Mehr ich selbst werden
Dann wird alles, was in mir ist, auch das Chaotische und Dunkle und Unverständliche, durchlässig für den Geist Gottes. Dann scheint durch alles, auch durch meine Fehler und Schwächen hindurch, das eigentliche Bild auf, das Gott sich von mir gemacht hat. Wenn dieses Bild aufscheint, bin ich im Einklang mit mir. Dann hat sich alles in mir zum Guten gewandelt. Ich bin in das Bild verwandelt worden, das Gott sich von mir gemacht hat. Der hl. Paulus beschreibt diese Verwandlung durch das Bild Christi so:
„Wir alle spiegeln mit enthülltem Angesicht die Herrlichkeit des Herrn wider und werden so in sein eigenes Bild verwandelt, von Herrlichkeit zu Herrlichkeit, durch den Geist des Herrn.“ (2 Kor 3,18)
Indem wir uns selbst im Spiegel Jesu anschauen und alles in das Licht Jesu halten, werden wir in sein Bild verwandelt.

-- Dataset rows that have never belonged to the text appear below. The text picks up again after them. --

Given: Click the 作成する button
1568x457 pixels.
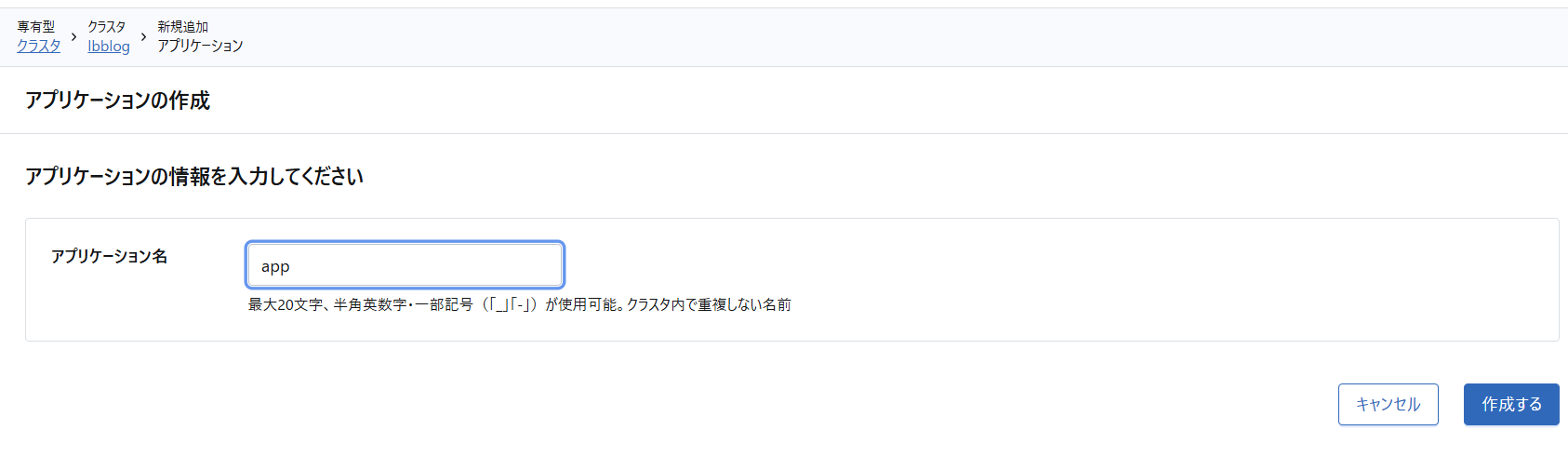Looking at the screenshot, I should [1511, 404].
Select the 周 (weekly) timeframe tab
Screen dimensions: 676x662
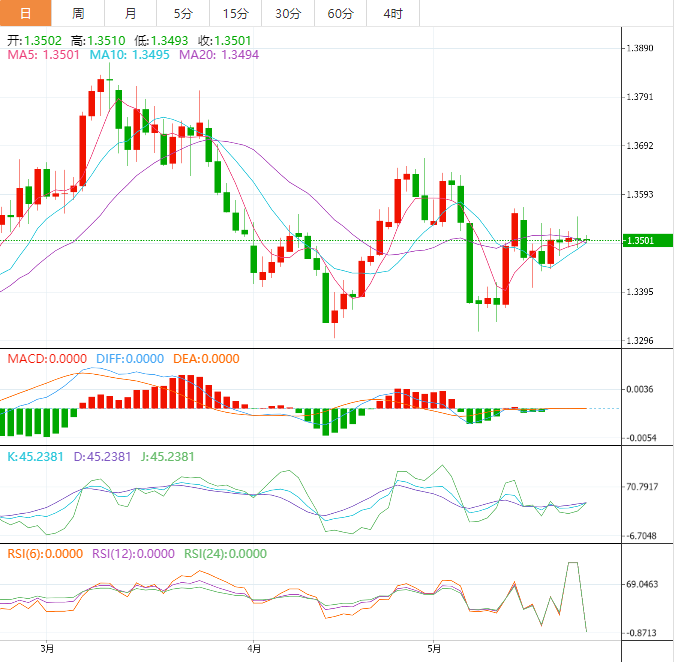78,13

In seinem Bild erkennen wir, wer wir wirklich sind.
Das Ziel der Veränderung ist, ein anderer zu werden. Das Ziel der Verwandlung ist: immer mehr ich selber zu werden. So hat die christliche Botschaft der Verwandlung eine menschenfreundliche Botschaft. Sie befreit uns von der Sucht, uns selbst und alles um uns herum ständig zu verändern und dann doch immer derselbe bleiben zu müssen. Sie zeigt uns Wege, wie wir lebendig bleiben können. Denn nur was sich wandelt, bleibt lebendig. Wer vor lauter Veränderungen immer auf der gleichen Stelle tritt, der erstarrt. Ich wünsche allen Lesern, dass Sie Lust haben auf Verwandlung und dass Sie sich immer mehr in das einmalige und ursprüngliche Bild verwandeln, das Gott sich von Ihnen gemacht hat. ((07.11.16, Bild: pixabay))

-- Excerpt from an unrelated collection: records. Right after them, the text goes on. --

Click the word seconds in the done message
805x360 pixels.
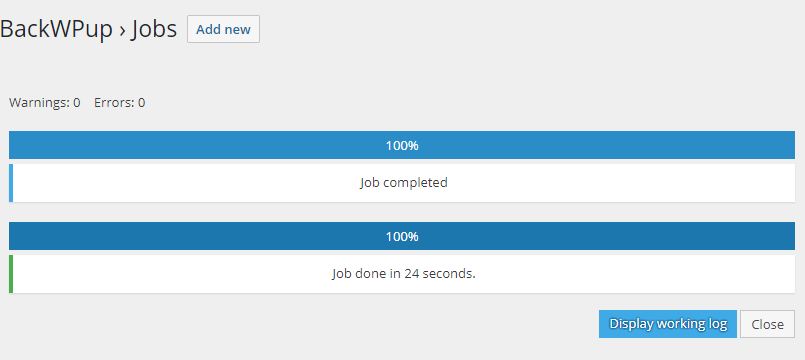453,274
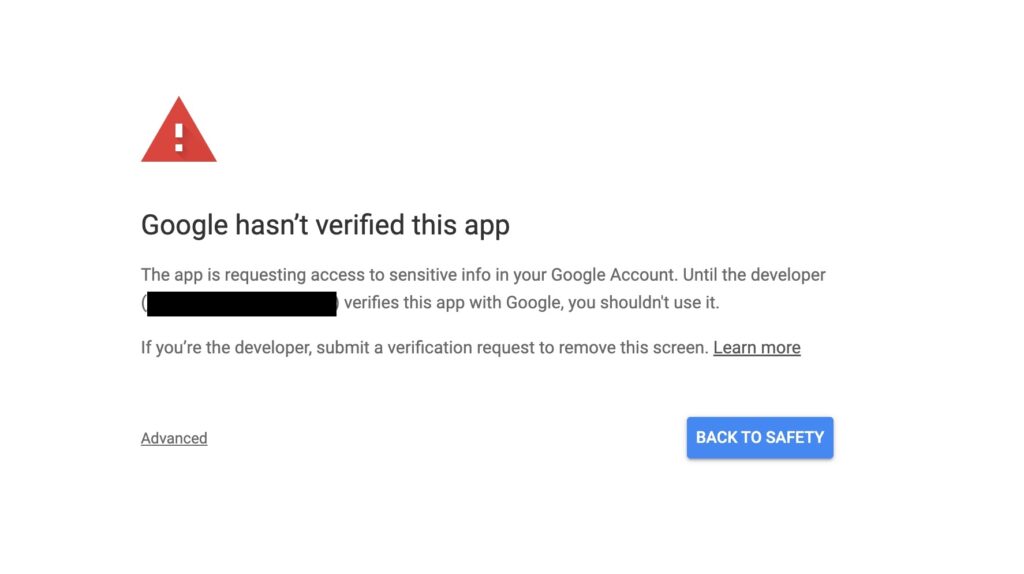The height and width of the screenshot is (574, 1024).
Task: Click "sensitive info" in the warning paragraph
Action: pyautogui.click(x=440, y=275)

Über den Autor/ die Autorin
Anselm Grün
Anselm Grün, Benediktinerpater der Abtei Münsterschwarzach, gilt als einer der bekanntesten Ordensleute in Deutschland und wohl der am meisten gelesene spirituelle Autor der Gegenwart. Er hat über 300 Bücher mit eine Gesamtauflage von über 15 Millionen Exemplaren veröffentlicht, die in rund dreißig Sprachen übersetzt wurden. Auch als Vortragsredner, Kursleiter, Seelsorger und geistlicher Berater hat er sich einen Namen gemacht. Weitere Informationen auch auf Facebook und Youtube.
Veränderung wird in unserer unsicheren, schnellen Welt gefordert. Getreu dem Motto „Stillstand ist Rückschritt“ muss es alle 3 Jahre im Job weitergehen und dann auch besser nur nach oben und nicht zu Seite. Eine Beziehung muss sich regelmässig verändern um „spannend“ zu bleiben, die 5 folgenden Schritte sind bereits geplant, denn sonst zerschlägt sich der ganze Lebensplan. Was auf der Strecke bleibt sind die substantiellen Werte, das Ankommen bei sich selbst, das Wertschätzen der Erreichten. Ich bin gläubige Katholikin, ob ich mich allerdings nur in ein ursprüngliches Bild verwandeln möchte glaube ich nicht, denn auch Gott hat uns ja das Streben mit auf den Weg gegeben. Jeder muss seinen eigenen Weg finden, der Meine ist die Seele und die Menschlickeit und das „Selbstvertrauen“ bei allem Streben und aller Veränderung nicht zu verlieren.